(Given problem):
Rewrite all of the records below, changing "badge" to "tag" and keeping every other word unchanged. Omit the pictures from your answer.

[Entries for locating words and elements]
** Start **
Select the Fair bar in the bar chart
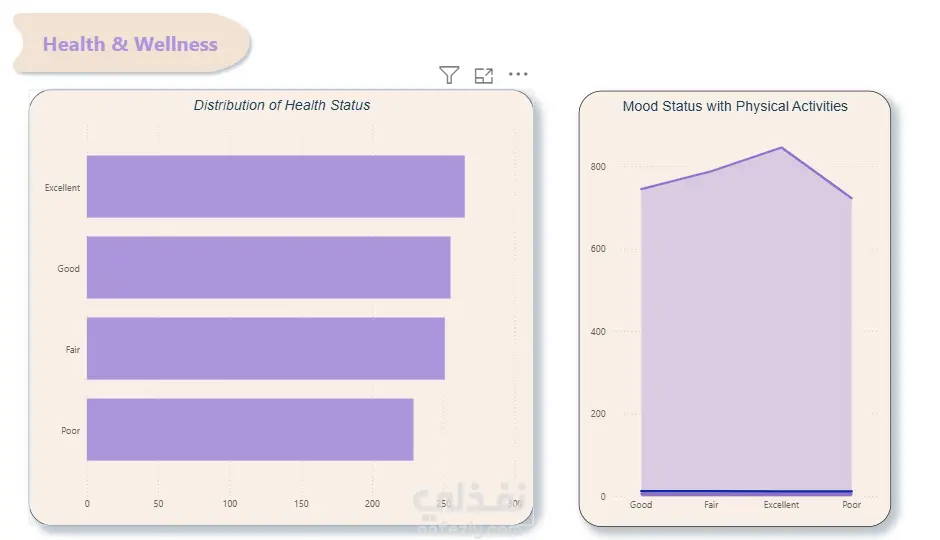The height and width of the screenshot is (540, 940). point(265,349)
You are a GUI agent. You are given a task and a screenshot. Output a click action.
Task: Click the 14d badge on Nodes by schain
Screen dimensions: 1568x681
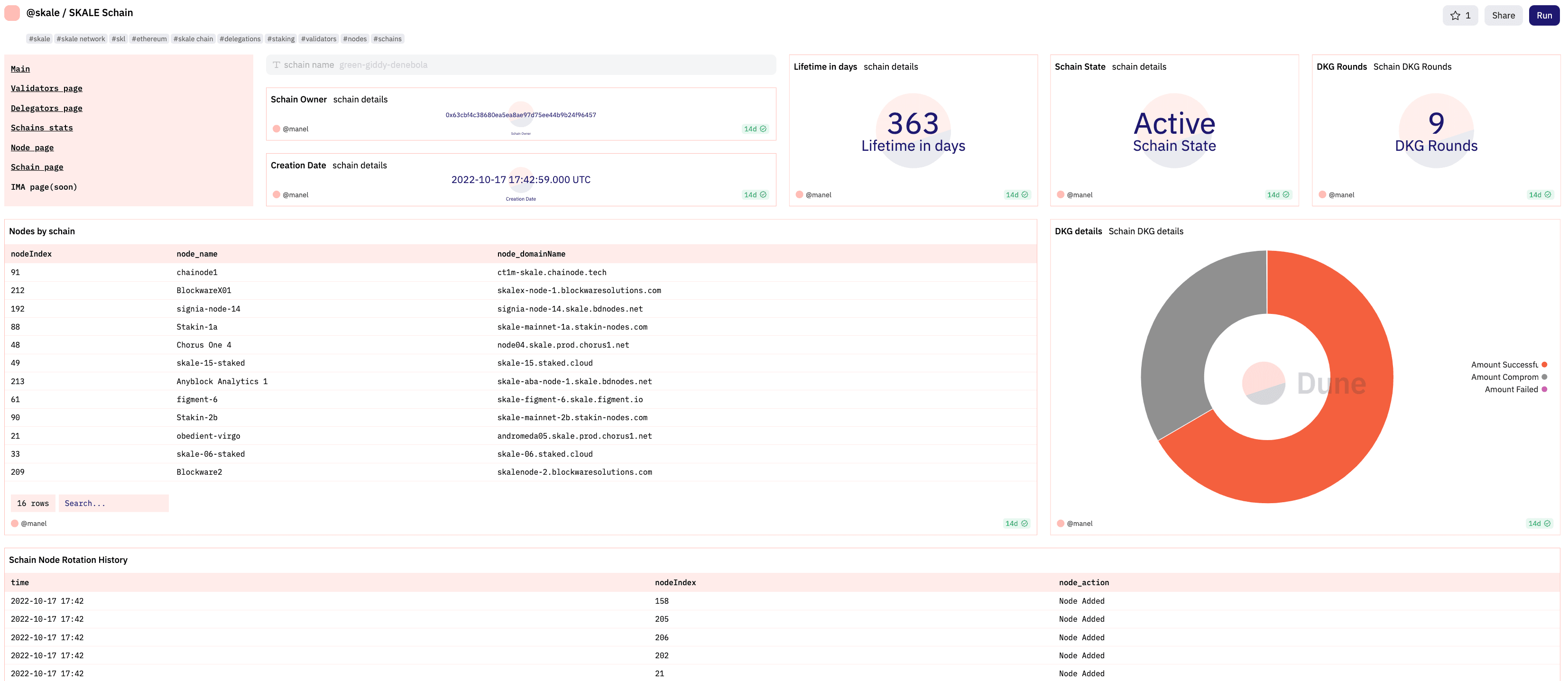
** End **
(Correct result):
Select the Fair bar in the bar chart
The height and width of the screenshot is (540, 940). point(265,349)
You are a GUI agent. You are given a task and a screenshot. Output a click action.
Task: Click the 14d tag on Nodes by schain
Screen dimensions: 1568x681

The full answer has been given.